Weekly follow-ups were conducted by the multidisciplinary team and palliative care providers. By October 2024, he increasingly refused to leave home or attend physiotherapy sessions at APELA. During the last semester of 2024, his overall condition deteriorated significantly. He was hospitalized in January 2025 with community-acquired pneumonia and passed away the following month.
Discussion
This case illustrates the devastating nature of ALS, particularly when it affects individuals in the most active phase of their lives. The atypical initial presentation, initially attributed to an orthopedic injury, delayed the recognition of an underlying neuromuscular disorder, a common diagnostic challenge in early-onset ALS. Early use of electromyography, patient education, and awareness of red-flag symptoms could help reduce such delays and facilitate timely diagnosis [1,3].
The rapid clinical progression, difficulty adapting to physical limitations, and psychological distress experienced by both the patient and family underscore the urgent need for integrated, multidisciplinary care across all levels of the healthcare system [4]. The family physician played a pivotal role in ensuring timely referral, coordinating specialized care, and mobilizing family and community support networks, consistent with findings that highlight the survival and quality-of-life benefits of multidisciplinary management [4].
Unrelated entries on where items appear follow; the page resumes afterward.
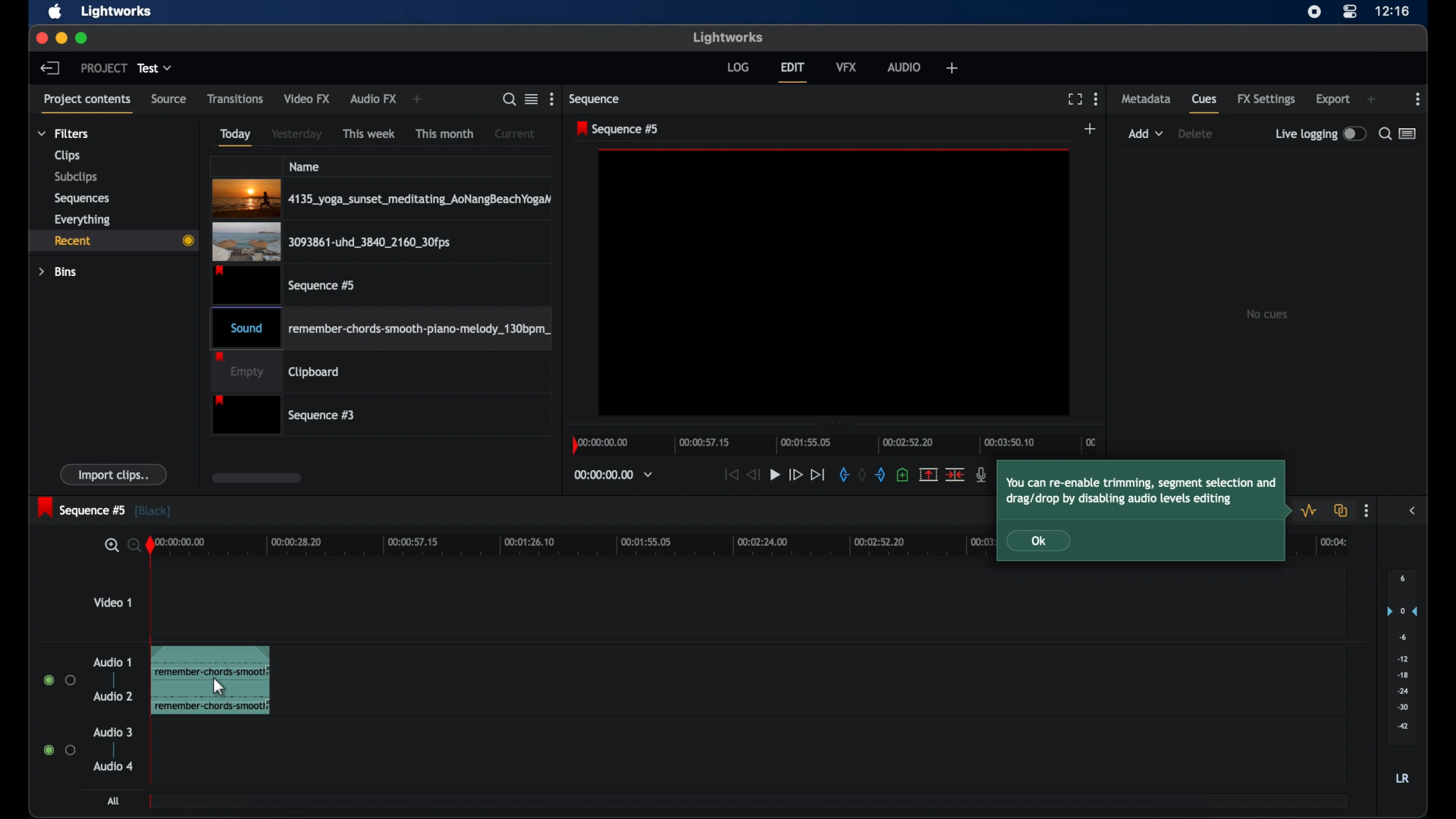 Image resolution: width=1456 pixels, height=819 pixels. What do you see at coordinates (1196, 134) in the screenshot?
I see `delete` at bounding box center [1196, 134].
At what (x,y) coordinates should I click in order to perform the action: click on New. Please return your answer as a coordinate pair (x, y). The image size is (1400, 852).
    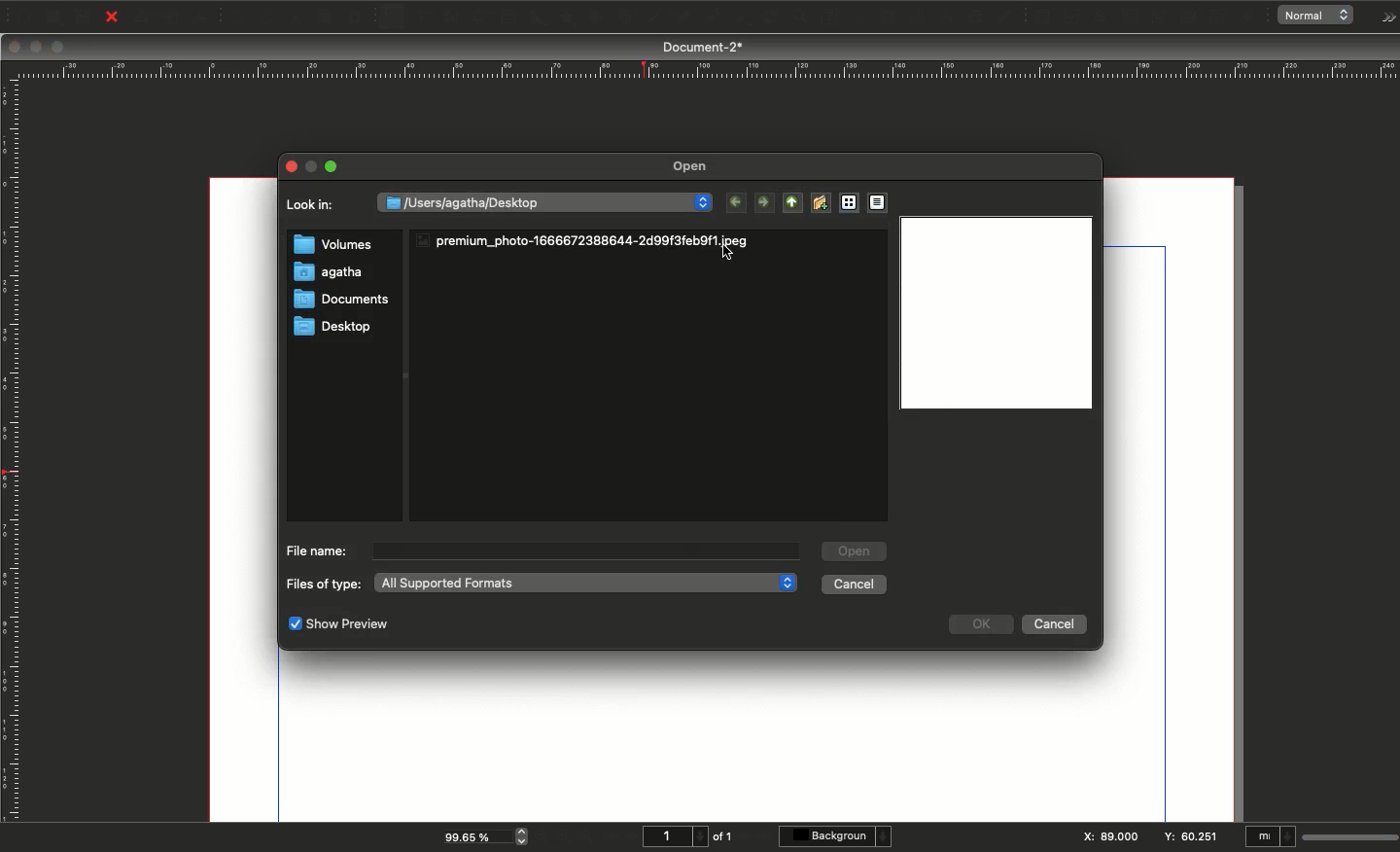
    Looking at the image, I should click on (21, 15).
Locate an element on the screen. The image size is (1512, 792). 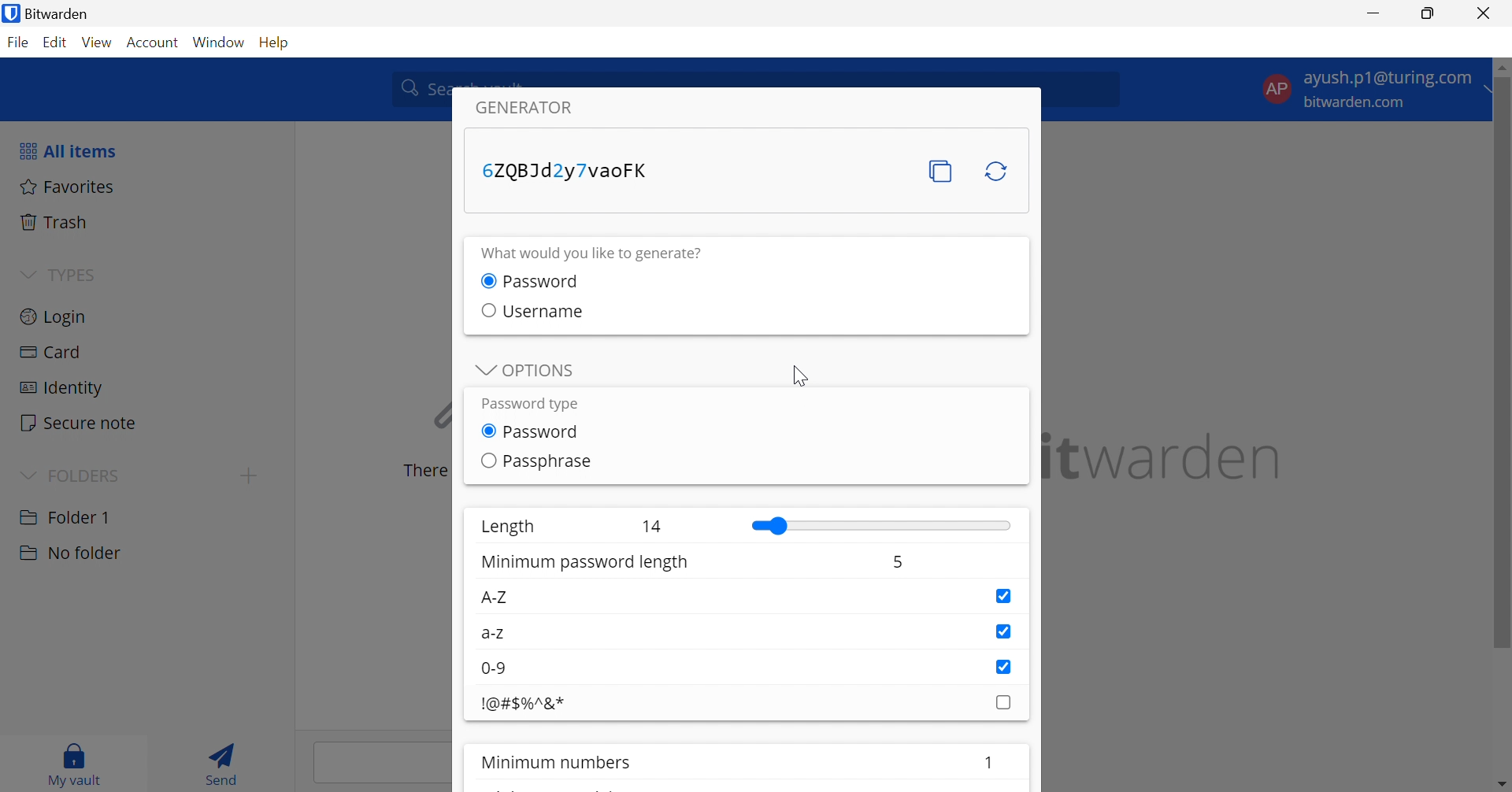
Minimum numbers is located at coordinates (562, 763).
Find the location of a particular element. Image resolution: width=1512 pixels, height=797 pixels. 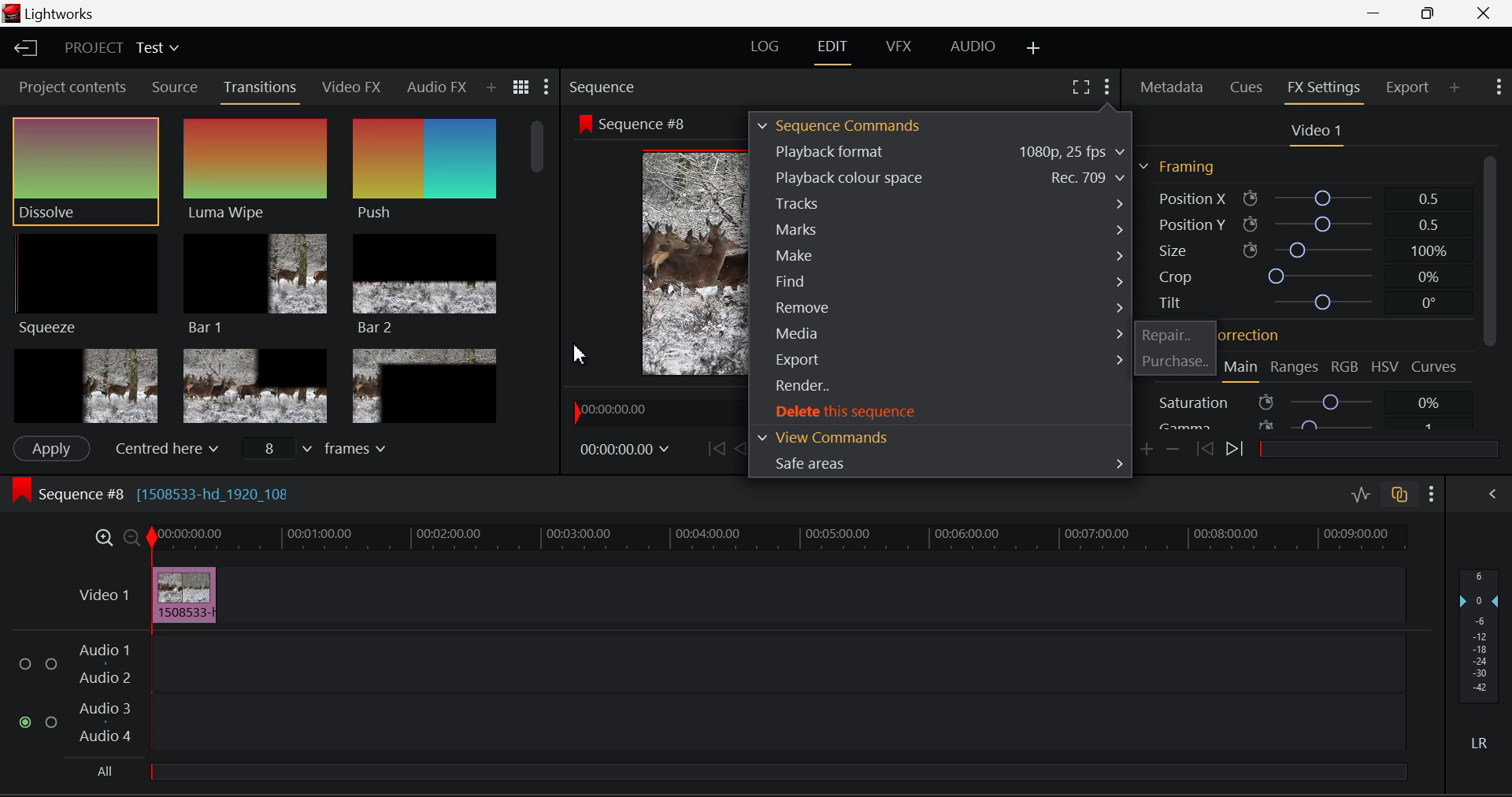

Despite available therapeutic options, current resources remain insufficient to achieve favorable outcomes in ALS. This case reinforces the importance of maintaining a high index of suspicion for ALS in adults presenting with progressive neuromuscular symptoms [1,2], adopting a patient-centered approach, and integrating palliative care early in the disease course [4].
Conclusions
This early-onset ALS case highlights the importance of maintaining a high index of suspicion when evaluating adults with progressive neuromuscular symptoms.
The rapid disease progression, coupled with profound social and psychological challenges, emphasizes the need for multidisciplinary management and the early integration of palliative care. Family physicians play a critical role in facilitating timely referrals, coordinating comprehensive care, and supporting patients and families as they navigate the complex course of ALS. Further research and continued reporting of similar cases are essential to improve early recognition and enhance multidisciplinary management of this devastating disease.